Estratégia diferencia City, WR-V e futuro HR-V híbrido
A escolha pelo MHEV faz sentido dentro do posicionamento da Honda. City e WR-V disputam segmentos altamente sensíveis ao preço, onde a adoção do sistema e:HEV elevaria significativamente o valor final dos veículos. Já uma solução híbrida leve permite oferecer algum nível de eletrificação preservando a competitividade frente aos novos concorrentes chineses.
Enquanto isso, a estratégia para o HR-V deverá seguir outro caminho. Segundo a apuração da Quatro Rodas, a próxima geração do SUV será o primeiro Honda produzido no Brasil a receber o sistema híbrido pleno e:HEV. A nacionalização dessa tecnologia permitirá posicionar o modelo em um patamar superior dentro da linha da marca, reforçando a diferenciação em relação ao WR-V.

O movimento acompanha uma transformação mais ampla do mercado nacional. A chegada de fabricantes chinesas com ampla oferta de veículos eletrificados, aliada às exigências de eficiência energética e emissões previstas pelo Programa Mover, tem acelerado o desenvolvimento de soluções híbridas produzidas localmente.

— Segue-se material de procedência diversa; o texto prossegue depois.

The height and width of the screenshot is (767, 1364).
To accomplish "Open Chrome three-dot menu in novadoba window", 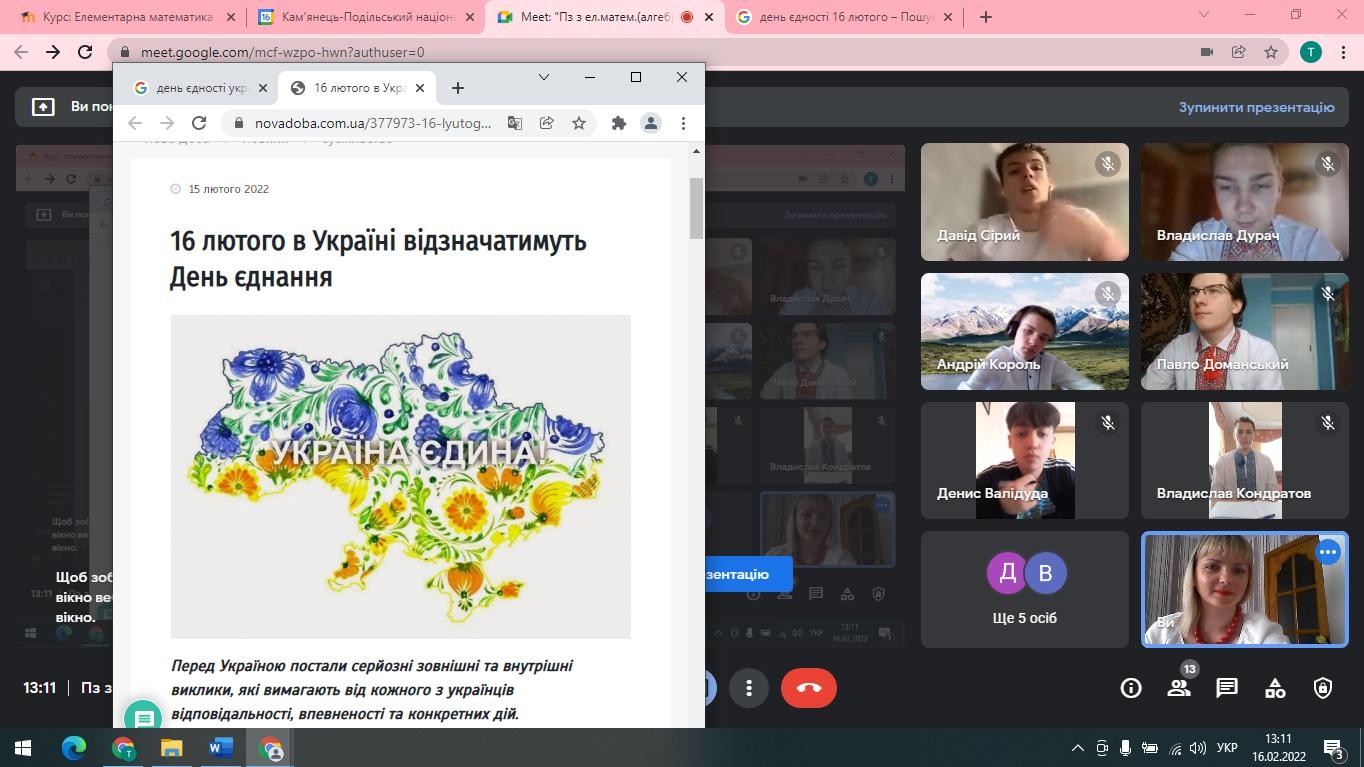I will click(x=683, y=123).
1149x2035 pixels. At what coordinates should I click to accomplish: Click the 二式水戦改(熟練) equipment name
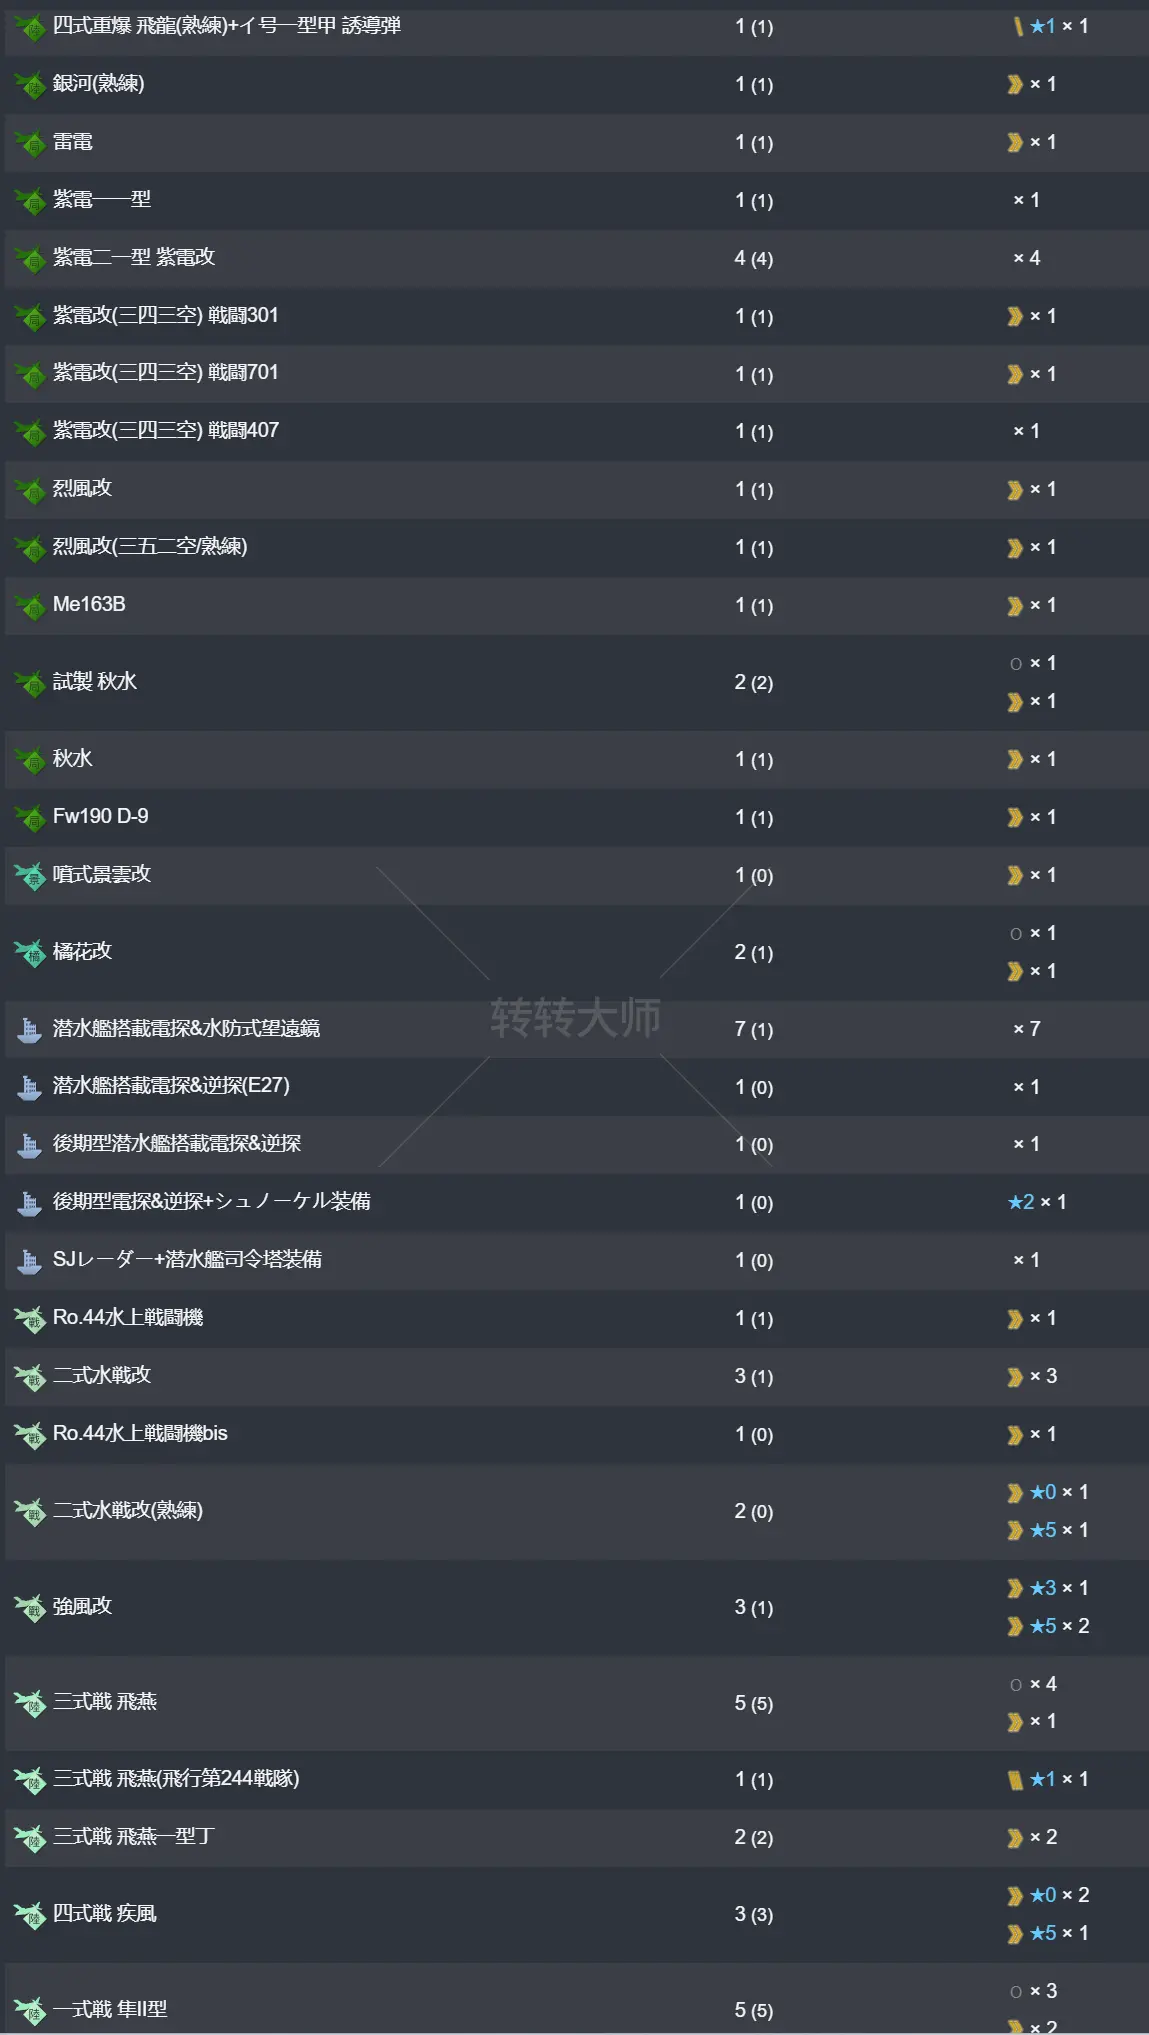pyautogui.click(x=128, y=1511)
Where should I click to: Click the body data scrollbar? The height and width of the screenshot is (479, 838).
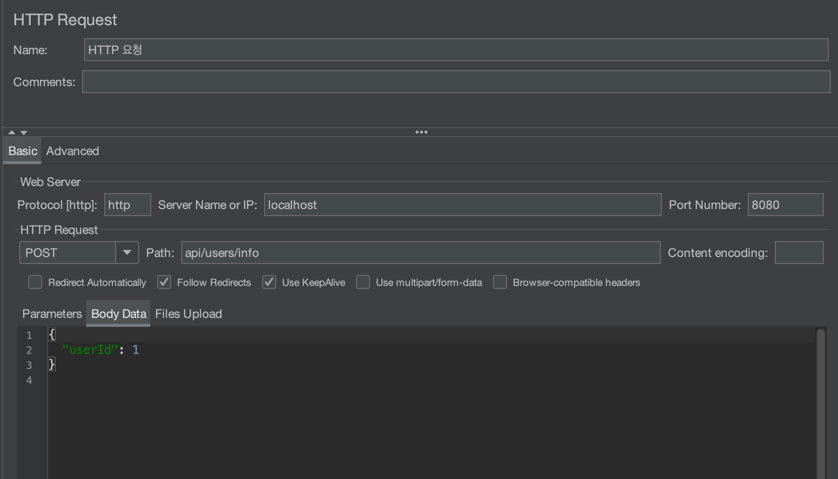(x=821, y=400)
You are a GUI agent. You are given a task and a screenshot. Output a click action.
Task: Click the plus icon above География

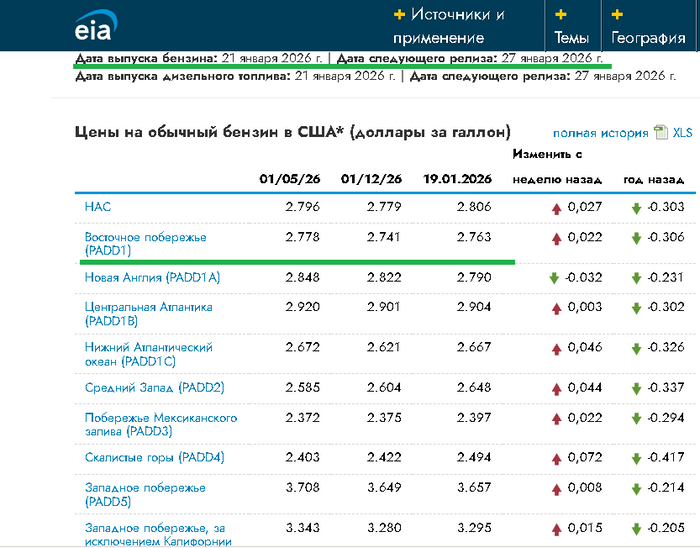pos(617,15)
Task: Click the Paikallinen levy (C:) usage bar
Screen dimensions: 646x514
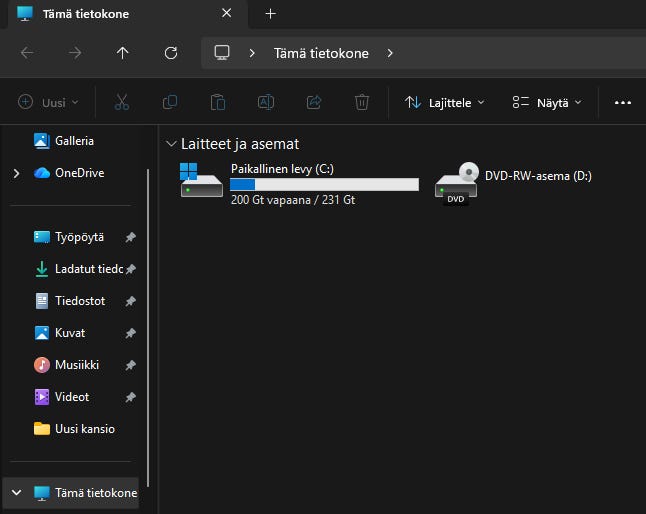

Por enquanto, a Honda não confirma oficialmente o projeto nem divulga cronograma para sua estreia. Ainda assim, a adoção de um sistema híbrido leve nos modelos nacionais sinaliza uma mudança relevante na estratégia da fabricante, que busca ampliar a eletrificação sem perder competitividade justamente nos segmentos de maior volume do mercado brasileiro.